The previous two phases of the restructuring of County Road 39, which added an eastbound lane and continuous turning lane to the 4.5-mile stretch between Sunrise Highway and North Sea Road, were completed in 2008. The extra lane significantly reduced traffic on the corridor. During peak summer traffic, an eastbound bottleneck where Sunrise Highway became County Road 39 would back up traffic for miles. What should have been a 15-minute drive to Southampton Village would take more than an hour.
While the extra lane alleviated traffic to the village — traffic studies said 40 percent of morning commuters heading east ended their journeys there — the bottleneck was moved further east. With this new expansion, it may move once again.

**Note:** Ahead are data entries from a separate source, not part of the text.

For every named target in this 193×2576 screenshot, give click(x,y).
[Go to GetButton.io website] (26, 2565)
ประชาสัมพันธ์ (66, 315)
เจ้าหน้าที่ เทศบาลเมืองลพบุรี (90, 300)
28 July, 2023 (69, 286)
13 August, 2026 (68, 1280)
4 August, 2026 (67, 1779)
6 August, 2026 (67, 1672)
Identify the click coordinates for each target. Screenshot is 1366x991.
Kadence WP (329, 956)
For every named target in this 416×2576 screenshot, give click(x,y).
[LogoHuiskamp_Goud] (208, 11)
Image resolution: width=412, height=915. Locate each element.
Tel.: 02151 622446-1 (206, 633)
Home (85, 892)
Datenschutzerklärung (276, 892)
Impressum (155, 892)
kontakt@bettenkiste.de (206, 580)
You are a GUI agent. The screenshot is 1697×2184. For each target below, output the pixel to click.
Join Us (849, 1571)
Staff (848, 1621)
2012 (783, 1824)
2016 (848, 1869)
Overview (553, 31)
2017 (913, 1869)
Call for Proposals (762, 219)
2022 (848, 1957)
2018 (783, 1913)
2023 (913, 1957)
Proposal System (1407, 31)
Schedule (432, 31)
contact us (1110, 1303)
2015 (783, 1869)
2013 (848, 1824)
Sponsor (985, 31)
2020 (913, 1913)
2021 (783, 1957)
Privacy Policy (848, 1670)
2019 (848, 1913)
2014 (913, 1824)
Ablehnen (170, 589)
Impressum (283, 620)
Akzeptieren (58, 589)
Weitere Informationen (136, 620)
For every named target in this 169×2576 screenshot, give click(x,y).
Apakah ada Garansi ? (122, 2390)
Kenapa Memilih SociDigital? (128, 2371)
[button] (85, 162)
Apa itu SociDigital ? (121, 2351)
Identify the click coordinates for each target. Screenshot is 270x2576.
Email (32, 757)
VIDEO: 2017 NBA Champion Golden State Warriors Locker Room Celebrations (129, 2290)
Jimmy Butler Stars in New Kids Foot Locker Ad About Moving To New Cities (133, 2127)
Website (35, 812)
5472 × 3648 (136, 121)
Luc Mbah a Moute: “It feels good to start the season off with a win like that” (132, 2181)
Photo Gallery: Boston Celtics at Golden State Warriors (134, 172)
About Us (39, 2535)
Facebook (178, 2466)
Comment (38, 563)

“There is no doubt there will be a bottleneck by , by the Princess Diner,” where County Road 39a meetings Montauk Highway, Schneiderman said. But he assured the expansion would still alleviate commuters’ pain.
“By moving that extra lane a little bit further east, I think you will give drivers more options if traffic is really backed up to get to where they are going,” he said
The total cost of all three phases is expected to amount to less than $20 million, saving $50 million compared to a previously proposed federal project that would have taken longer and required acquiring land, according to Levy’s office.
The county will seek federal reimbursement for some of the costs of the latest phase. Schneiderman said the federal government could reimburse 80 percent.
Levy said the projected completion date is prior to Memorial Day 2012, but it is partially contingent upon New York State Department of Transportation approvals, and the anticipated start date of post-Labor Day 2011.
Years from now the County Road 39 improvement would be looked back on as a major accomplishment of his administration and the legislature, Levy said. “It really does have an impact on people’s quality of life.”
Schneiderman said an additional benefit of the expansion is that it will make it easier to evacuate the South Fork in the event of a disaster.
East of County Road 39, the only major corridor is Montauk Highway, which, for most of its length to Montauk Point, has just one eastbound lane and one westbound lane. It is also a state road, and the county has no power to expand it.
“That state has always been loathe to do any kind of expansion out here,” Levy said. He also pointed out that Montauk Highway has a downtown feel that an extra lane could disrupt, while County Road 39 does not.
Schneiderman said he would like to a see an additional westbound lane added to the 1.5-mile stretch of County Road 39 — but that’s it.
“I don’t favor any additional widening beyond that point,” he said. “I don’t want to see it widen into Water Mill.”